◆ **What is needed**
Reproduce the commentary on the withdrawal from Afghanistan word for word, in full.

The Russians stabilised Chechnya, not by teaching Tolstoy but by killing Chechens and installing pro-Kremlin warlords
Tony Blair is bitter lamenting that the withdrawal from Afghanistan needn’t be. “We did it in obedience to an imbecilic political slogan about ending ‘the forever wars'” he claims, adding that the Afghan war is worth continuing because of the “gains in living standards, education particularly of girls, gains in freedom”. Anne Applebaum channels her inner Trotsky, arguing that we might not be interested in “forever wars”, but “forever war” is interested in us. The wokest of American generals are weepy and emotional about this, as was the Pentagon bureaucracy, for whom the main reason to continue to be in Afghanistan was to “use the war to turn Afghanistan into a democracy” and “to transform Afghan culture and elevate women’s rights.”
“That could have been grounds to halt or reverse the American withdrawal. There was little political pressure within America to bring the war to a speedy conclusion,” argued The Economist, staying true to its roots. Just why should working-class men from either Kent or Kentucky continue to die in a bid to ensure a sexual revolution in Kandahar was never quite clear. As it turns out, the rank and file of those men, just as their normie brethren, are deeply opposed to any more of such misadventures simply because their supposed intellectual betters have utopian ideas about human nature, society, and history. To the continued disappointment of liberals and Marxists, the masses are almost always reactionary and realist.

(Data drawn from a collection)
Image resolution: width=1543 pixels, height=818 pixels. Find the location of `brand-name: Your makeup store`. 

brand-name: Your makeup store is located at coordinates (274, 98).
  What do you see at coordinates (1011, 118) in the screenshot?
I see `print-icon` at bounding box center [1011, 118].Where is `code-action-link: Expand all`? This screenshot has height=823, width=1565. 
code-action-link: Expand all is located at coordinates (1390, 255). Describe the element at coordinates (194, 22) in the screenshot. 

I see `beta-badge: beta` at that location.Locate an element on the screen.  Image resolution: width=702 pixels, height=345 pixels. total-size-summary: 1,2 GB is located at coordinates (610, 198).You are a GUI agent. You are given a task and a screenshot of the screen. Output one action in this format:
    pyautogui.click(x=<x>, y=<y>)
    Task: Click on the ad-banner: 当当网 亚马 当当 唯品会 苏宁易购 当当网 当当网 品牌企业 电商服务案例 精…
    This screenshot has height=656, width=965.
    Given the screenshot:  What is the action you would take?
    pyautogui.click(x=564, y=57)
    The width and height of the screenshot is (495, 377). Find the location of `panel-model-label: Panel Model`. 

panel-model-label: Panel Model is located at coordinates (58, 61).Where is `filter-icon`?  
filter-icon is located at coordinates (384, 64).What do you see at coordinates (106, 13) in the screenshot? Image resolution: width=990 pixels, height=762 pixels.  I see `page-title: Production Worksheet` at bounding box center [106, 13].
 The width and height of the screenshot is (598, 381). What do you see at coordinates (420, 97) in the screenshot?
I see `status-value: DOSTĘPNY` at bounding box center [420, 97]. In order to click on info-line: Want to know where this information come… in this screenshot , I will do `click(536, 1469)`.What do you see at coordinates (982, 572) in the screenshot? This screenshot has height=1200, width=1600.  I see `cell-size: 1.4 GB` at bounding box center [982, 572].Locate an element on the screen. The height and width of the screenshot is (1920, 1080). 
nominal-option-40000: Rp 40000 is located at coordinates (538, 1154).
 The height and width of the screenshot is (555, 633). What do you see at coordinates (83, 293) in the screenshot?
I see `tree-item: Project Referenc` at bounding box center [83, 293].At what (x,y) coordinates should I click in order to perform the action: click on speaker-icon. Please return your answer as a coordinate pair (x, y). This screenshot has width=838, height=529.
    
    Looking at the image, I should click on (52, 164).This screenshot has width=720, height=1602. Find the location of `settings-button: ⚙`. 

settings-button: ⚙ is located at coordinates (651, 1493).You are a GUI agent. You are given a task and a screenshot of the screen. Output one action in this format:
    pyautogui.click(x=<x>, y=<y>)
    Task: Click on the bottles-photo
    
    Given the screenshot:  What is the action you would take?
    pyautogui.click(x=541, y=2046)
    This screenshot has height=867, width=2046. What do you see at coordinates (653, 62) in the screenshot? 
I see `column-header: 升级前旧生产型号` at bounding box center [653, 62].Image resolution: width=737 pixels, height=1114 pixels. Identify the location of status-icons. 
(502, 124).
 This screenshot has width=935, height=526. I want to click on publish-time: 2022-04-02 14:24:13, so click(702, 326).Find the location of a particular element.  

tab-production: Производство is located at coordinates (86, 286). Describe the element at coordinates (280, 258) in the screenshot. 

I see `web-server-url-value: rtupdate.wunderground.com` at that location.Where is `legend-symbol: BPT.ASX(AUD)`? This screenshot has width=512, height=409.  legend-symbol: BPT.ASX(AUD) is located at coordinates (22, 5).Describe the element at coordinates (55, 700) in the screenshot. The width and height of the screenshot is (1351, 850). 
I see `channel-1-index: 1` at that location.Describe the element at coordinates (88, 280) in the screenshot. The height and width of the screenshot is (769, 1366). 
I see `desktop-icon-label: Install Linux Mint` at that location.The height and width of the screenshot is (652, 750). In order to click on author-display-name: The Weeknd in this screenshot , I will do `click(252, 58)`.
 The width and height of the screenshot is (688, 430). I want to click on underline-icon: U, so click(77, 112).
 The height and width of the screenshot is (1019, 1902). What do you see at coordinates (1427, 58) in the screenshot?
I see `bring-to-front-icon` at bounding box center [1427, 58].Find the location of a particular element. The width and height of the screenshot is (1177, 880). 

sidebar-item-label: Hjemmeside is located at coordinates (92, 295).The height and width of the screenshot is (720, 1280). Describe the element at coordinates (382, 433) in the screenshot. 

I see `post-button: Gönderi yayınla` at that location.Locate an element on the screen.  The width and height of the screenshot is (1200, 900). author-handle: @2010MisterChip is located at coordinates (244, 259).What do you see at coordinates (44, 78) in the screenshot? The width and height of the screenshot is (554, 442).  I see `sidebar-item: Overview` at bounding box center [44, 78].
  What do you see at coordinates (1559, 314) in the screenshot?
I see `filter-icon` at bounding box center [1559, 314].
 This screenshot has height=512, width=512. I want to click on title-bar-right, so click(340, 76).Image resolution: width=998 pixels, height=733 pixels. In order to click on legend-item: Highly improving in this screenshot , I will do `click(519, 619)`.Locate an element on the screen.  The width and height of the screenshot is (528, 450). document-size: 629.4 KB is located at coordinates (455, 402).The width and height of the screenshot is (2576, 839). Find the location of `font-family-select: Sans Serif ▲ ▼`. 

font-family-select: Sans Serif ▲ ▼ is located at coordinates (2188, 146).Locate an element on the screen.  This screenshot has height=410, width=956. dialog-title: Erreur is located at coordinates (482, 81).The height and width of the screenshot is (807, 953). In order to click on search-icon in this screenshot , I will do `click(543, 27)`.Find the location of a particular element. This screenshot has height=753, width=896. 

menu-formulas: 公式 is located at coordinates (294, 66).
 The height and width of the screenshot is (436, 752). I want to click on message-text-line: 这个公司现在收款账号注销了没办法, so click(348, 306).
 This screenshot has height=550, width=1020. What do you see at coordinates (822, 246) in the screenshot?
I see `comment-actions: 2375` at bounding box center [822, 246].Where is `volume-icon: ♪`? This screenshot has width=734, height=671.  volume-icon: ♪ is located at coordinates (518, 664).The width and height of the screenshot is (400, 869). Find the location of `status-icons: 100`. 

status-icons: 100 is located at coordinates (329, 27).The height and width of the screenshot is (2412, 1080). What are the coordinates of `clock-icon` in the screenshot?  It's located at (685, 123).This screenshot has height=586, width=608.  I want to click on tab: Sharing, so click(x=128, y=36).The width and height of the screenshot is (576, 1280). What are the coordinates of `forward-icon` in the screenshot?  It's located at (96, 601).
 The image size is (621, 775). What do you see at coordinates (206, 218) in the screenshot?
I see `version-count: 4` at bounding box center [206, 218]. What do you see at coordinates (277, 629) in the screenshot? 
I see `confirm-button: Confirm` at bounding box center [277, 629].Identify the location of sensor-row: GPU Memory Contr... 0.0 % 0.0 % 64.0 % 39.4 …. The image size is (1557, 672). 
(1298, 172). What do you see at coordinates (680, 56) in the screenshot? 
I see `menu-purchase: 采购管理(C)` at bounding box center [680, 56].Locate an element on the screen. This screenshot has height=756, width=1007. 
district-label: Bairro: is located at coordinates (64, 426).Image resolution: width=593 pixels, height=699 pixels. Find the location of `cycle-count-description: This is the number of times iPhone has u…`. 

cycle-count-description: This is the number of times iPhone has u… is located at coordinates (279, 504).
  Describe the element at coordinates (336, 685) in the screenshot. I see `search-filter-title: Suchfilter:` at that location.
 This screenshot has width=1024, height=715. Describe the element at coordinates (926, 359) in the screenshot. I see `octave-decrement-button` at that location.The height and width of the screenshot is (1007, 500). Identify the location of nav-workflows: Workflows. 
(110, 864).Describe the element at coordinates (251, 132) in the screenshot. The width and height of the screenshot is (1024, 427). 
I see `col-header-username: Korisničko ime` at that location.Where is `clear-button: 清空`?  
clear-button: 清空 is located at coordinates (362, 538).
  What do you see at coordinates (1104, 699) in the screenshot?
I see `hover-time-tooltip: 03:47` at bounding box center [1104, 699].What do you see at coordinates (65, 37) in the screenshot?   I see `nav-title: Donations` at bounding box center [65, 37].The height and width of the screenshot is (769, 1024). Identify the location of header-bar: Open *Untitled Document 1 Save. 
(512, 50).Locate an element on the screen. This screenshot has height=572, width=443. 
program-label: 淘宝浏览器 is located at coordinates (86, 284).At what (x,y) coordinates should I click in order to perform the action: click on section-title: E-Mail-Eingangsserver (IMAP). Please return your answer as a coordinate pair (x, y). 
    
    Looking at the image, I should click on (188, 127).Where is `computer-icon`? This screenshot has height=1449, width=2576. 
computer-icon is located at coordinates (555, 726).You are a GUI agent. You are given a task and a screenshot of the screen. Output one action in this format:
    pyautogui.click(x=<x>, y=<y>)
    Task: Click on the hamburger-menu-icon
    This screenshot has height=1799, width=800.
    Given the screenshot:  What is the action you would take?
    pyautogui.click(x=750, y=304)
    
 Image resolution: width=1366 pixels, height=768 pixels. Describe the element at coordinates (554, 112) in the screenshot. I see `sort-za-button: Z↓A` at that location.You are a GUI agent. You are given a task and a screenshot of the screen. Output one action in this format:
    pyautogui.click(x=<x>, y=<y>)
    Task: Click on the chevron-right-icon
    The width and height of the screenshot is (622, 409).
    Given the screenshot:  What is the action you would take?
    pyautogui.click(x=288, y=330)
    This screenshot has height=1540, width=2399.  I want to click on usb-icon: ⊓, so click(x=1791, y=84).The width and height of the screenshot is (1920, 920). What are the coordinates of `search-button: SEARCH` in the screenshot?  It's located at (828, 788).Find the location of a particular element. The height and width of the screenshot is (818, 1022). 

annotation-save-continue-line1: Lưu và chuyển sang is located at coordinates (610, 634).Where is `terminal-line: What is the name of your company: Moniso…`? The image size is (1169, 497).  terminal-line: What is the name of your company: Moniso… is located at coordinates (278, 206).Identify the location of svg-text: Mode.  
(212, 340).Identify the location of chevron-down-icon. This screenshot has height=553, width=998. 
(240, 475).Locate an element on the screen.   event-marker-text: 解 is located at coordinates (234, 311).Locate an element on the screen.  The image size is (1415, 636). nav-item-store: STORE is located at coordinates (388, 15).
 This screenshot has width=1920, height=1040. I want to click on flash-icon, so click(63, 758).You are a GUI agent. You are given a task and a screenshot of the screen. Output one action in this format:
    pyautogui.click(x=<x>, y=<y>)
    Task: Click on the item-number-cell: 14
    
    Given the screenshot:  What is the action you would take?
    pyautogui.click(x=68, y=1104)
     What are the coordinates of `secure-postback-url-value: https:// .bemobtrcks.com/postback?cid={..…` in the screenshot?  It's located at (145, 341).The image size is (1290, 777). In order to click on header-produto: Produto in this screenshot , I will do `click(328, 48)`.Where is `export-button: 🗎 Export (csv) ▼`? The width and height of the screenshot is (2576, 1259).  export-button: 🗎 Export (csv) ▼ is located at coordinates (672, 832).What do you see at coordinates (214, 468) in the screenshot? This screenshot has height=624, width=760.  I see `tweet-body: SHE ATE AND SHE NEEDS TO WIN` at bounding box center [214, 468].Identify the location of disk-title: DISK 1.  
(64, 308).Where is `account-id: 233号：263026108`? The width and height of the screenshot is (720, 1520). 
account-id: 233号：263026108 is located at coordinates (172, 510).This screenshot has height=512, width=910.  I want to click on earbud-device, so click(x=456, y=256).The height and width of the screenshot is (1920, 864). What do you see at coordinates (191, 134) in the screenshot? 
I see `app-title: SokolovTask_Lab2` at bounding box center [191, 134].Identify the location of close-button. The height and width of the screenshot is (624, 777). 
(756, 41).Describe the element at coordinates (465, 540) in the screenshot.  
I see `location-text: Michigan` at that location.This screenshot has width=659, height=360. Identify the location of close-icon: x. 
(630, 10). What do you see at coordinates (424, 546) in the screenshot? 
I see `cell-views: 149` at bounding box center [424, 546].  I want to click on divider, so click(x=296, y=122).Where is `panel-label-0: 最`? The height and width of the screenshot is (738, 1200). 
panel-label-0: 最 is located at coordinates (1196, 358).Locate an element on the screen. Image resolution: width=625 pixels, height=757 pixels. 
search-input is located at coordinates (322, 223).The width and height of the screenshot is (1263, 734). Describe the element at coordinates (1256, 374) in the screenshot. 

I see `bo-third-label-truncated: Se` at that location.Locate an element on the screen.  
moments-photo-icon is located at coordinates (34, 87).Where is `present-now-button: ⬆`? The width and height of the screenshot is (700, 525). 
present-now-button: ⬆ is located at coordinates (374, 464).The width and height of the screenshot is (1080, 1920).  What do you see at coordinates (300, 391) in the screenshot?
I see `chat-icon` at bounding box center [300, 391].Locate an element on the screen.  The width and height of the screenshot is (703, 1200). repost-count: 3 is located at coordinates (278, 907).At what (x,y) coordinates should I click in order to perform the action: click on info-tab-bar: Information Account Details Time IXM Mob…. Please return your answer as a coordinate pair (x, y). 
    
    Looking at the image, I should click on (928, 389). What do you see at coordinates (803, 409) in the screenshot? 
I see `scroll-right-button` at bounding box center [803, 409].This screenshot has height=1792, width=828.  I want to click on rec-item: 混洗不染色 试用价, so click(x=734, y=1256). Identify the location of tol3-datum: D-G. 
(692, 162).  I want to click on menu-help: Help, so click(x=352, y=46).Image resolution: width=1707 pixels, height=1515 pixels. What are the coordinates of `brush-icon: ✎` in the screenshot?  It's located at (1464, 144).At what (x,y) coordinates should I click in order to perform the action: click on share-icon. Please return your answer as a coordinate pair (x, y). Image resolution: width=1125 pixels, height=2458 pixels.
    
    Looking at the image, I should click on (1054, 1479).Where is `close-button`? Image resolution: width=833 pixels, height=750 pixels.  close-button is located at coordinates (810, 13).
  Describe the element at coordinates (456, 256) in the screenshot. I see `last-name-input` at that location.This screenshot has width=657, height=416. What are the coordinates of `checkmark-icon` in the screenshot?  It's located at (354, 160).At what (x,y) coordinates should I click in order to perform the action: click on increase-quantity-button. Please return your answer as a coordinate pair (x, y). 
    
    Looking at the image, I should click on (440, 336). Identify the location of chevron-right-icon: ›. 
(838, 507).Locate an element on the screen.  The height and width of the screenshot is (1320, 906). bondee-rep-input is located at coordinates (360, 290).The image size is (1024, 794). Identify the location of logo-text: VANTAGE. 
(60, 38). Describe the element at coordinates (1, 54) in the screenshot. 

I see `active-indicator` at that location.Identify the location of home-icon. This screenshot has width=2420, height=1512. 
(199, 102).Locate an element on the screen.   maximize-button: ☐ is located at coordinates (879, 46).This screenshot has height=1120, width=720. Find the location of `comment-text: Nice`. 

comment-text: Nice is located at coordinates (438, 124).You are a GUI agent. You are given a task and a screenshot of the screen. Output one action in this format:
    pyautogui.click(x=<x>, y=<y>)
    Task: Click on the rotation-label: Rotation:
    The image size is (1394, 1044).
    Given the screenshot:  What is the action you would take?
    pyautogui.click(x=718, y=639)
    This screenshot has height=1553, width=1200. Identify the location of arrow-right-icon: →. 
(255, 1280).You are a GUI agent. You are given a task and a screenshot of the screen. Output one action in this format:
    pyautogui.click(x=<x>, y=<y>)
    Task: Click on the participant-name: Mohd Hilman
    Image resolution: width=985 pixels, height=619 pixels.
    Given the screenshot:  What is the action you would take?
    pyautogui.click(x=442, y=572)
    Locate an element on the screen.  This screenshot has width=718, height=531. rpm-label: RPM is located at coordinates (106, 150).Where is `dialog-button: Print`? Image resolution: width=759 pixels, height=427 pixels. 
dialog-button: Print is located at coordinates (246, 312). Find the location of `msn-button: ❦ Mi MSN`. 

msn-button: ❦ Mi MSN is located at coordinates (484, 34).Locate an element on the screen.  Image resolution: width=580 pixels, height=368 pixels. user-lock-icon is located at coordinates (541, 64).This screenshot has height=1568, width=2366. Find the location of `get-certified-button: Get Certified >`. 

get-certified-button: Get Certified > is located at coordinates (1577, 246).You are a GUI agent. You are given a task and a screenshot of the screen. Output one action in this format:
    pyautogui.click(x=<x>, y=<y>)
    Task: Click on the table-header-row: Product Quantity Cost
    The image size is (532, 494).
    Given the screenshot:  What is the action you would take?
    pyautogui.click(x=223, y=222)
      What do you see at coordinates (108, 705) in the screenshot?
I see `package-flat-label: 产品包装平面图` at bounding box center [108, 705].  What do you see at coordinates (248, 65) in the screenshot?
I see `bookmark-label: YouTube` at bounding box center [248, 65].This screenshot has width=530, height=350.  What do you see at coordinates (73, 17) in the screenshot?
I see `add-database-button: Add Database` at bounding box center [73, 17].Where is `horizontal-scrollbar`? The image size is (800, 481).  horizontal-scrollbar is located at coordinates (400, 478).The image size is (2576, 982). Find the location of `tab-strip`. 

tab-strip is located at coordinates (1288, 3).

◆ **Your solution**
The Russians stabilised Chechnya, not by teaching Tolstoy but by killing Chechens and installing pro-Kremlin warlords
Tony Blair is bitter lamenting that the withdrawal from Afghanistan needn’t be. “We did it in obedience to an imbecilic political slogan about ending ‘the forever wars'” he claims, adding that the Afghan war is worth continuing because of the “gains in living standards, education particularly of girls, gains in freedom”. Anne Applebaum channels her inner Trotsky, arguing that we might not be interested in “forever wars”, but “forever war” is interested in us. The wokest of American generals are weepy and emotional about this, as was the Pentagon bureaucracy, for whom the main reason to continue to be in Afghanistan was to “use the war to turn Afghanistan into a democracy” and “to transform Afghan culture and elevate women’s rights.”
“That could have been grounds to halt or reverse the American withdrawal. There was little political pressure within America to bring the war to a speedy conclusion,” argued The Economist, staying true to its roots. Just why should working-class men from either Kent or Kentucky continue to die in a bid to ensure a sexual revolution in Kandahar was never quite clear. As it turns out, the rank and file of those men, just as their normie brethren, are deeply opposed to any more of such misadventures simply because their supposed intellectual betters have utopian ideas about human nature, society, and history. To the continued disappointment of liberals and Marxists, the masses are almost always reactionary and realist.